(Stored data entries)
----------------------------------------

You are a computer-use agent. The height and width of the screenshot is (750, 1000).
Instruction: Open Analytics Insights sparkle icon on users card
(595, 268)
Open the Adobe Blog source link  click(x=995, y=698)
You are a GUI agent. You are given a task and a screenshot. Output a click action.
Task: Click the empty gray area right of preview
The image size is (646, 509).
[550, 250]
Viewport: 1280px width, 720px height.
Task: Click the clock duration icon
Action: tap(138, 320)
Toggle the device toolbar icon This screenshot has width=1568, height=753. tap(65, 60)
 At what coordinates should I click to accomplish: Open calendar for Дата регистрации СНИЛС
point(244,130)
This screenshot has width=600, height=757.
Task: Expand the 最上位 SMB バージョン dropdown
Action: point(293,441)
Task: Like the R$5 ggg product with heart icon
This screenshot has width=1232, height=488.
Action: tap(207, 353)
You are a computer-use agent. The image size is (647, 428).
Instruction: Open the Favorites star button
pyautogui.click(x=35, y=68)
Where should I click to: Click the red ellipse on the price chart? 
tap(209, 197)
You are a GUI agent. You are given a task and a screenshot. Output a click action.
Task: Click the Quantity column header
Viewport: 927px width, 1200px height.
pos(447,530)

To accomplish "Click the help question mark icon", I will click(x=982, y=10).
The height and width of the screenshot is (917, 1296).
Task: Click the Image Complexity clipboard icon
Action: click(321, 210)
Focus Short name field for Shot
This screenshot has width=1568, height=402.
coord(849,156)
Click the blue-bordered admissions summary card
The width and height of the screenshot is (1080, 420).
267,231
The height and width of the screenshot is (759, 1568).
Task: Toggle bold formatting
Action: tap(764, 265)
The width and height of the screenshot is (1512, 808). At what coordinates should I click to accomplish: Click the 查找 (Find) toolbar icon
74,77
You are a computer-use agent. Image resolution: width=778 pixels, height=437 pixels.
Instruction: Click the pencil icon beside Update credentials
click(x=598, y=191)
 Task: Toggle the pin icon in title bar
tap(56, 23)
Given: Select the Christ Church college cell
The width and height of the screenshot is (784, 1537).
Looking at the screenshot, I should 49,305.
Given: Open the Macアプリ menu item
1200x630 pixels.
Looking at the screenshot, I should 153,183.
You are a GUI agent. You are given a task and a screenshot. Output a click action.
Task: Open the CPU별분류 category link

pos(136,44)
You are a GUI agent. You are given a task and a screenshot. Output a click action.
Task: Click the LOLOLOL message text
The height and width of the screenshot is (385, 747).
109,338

----------------------------------------

◆ **Exercise requirements**
Set down exactly the lines from the start of the records to the line with "Task: Like the". Include that line, and add nothing more.

◆ **Solution to the exercise**
You are a computer-use agent. The height and width of the screenshot is (750, 1000).
Instruction: Open Analytics Insights sparkle icon on users card
(595, 268)
Open the Adobe Blog source link  click(x=995, y=698)
You are a GUI agent. You are given a task and a screenshot. Output a click action.
Task: Click the empty gray area right of preview
The image size is (646, 509).
[550, 250]
Viewport: 1280px width, 720px height.
Task: Click the clock duration icon
Action: tap(138, 320)
Toggle the device toolbar icon This screenshot has width=1568, height=753. tap(65, 60)
 At what coordinates should I click to accomplish: Open calendar for Дата регистрации СНИЛС
point(244,130)
This screenshot has width=600, height=757.
Task: Expand the 最上位 SMB バージョン dropdown
Action: point(293,441)
Task: Like the R$5 ggg product with heart icon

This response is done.